Un espacio sin límite, abierto, sin bordes fijos. Tierra de matorrales y arbustos enanos. Lo monótono trae tristeza y deja en primer plano la bruma. La vegetación es seca, áspera, leñosa. Matas de pasto verde y grueso; un mar sin ruido ni movimiento en una tensa calma.
La mitad de lo que ve se sostiene en su propia forma de ocultarse. La luz altera el color de los pastizales, la bruma confunde. No sabe si hay un límite en el horizonte o si es todo verdor. El aire huele a madera humedecida, está viciado; el viento lo acompaña en una vibración lenta; casi imperceptible.

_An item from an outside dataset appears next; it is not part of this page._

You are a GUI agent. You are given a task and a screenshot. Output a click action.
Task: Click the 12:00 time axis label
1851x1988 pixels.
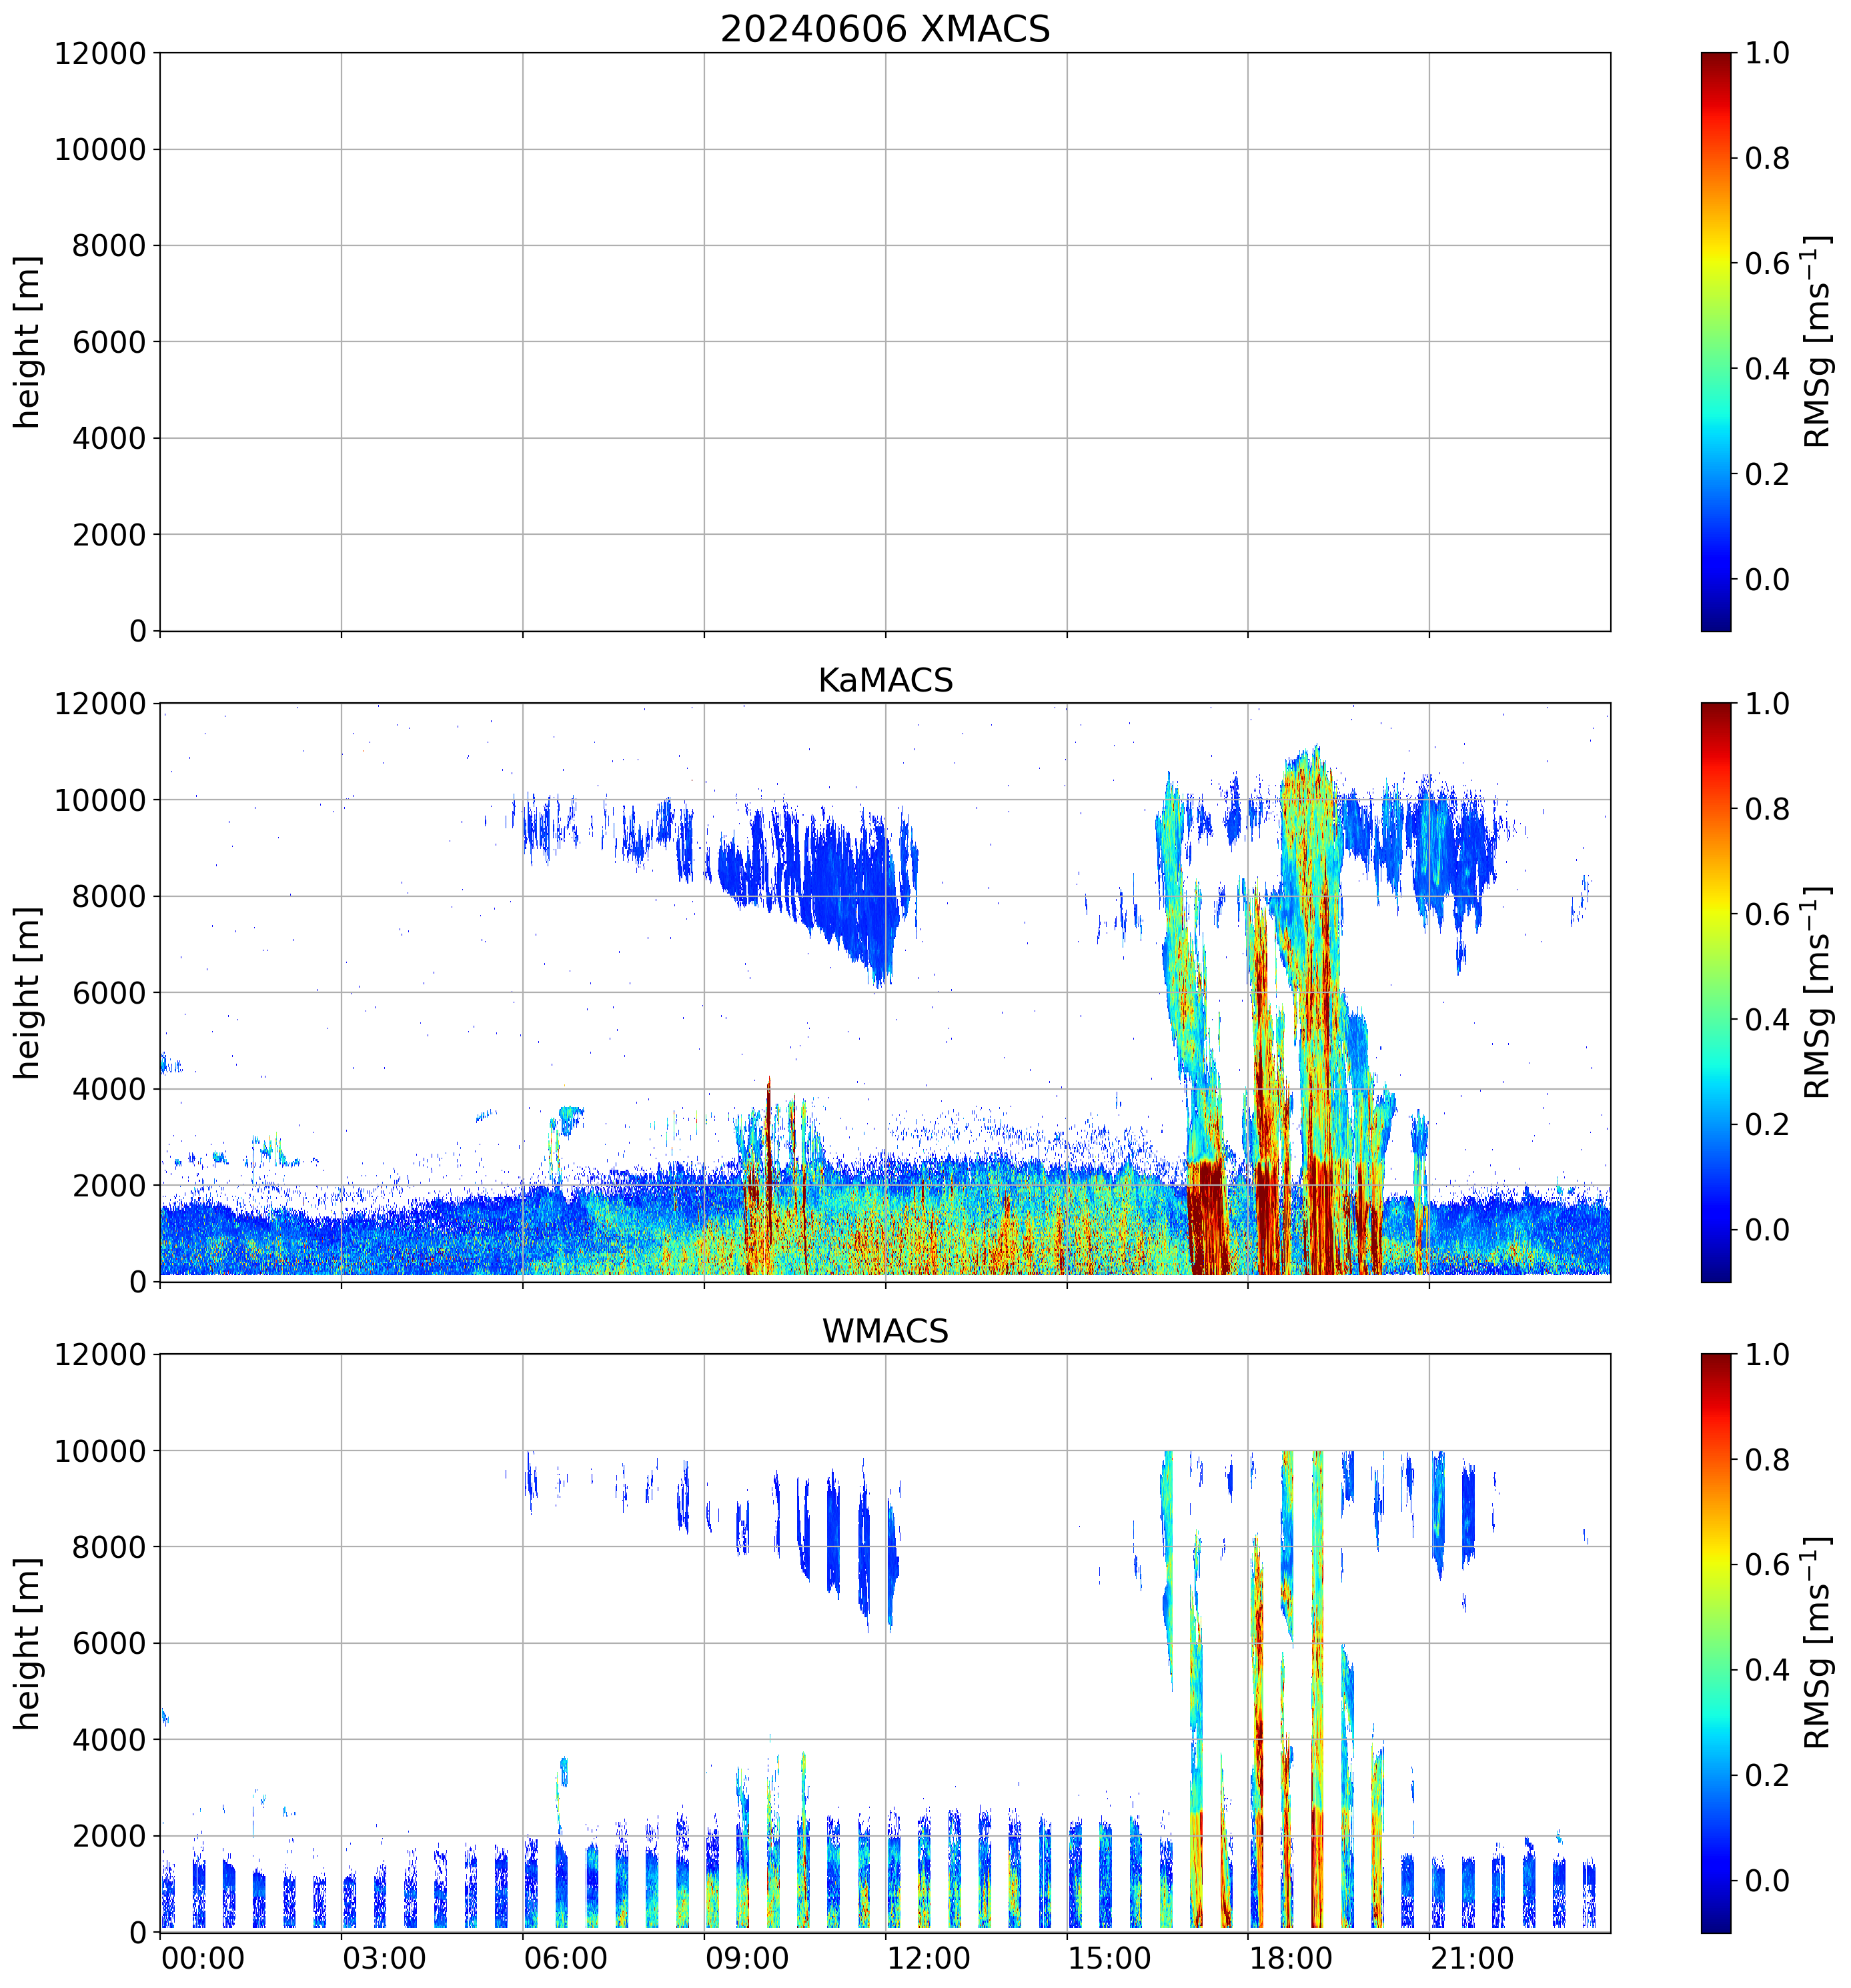coord(928,1958)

La luz se vuelve espesa, materia, como si el sol se hubiese puesto blanco de pensativo. No logra distinguir si el paisaje provoca melancolía o si la blancura da indicios de una futura claridad.
El campo se despliega ante los ojos de un modo recto. La sombra cubre primero el pasto espeso y luego va moviéndose hacia el este. Los colores resplandecen como un mosaico abandonado. El pastizal es esponjoso; lo que marca la perspectiva es la línea difusa que aparece luego de un amontonamiento de nubes, de un suelo que se enfrió el día anterior.
El aire parece luz, la luz parece agua.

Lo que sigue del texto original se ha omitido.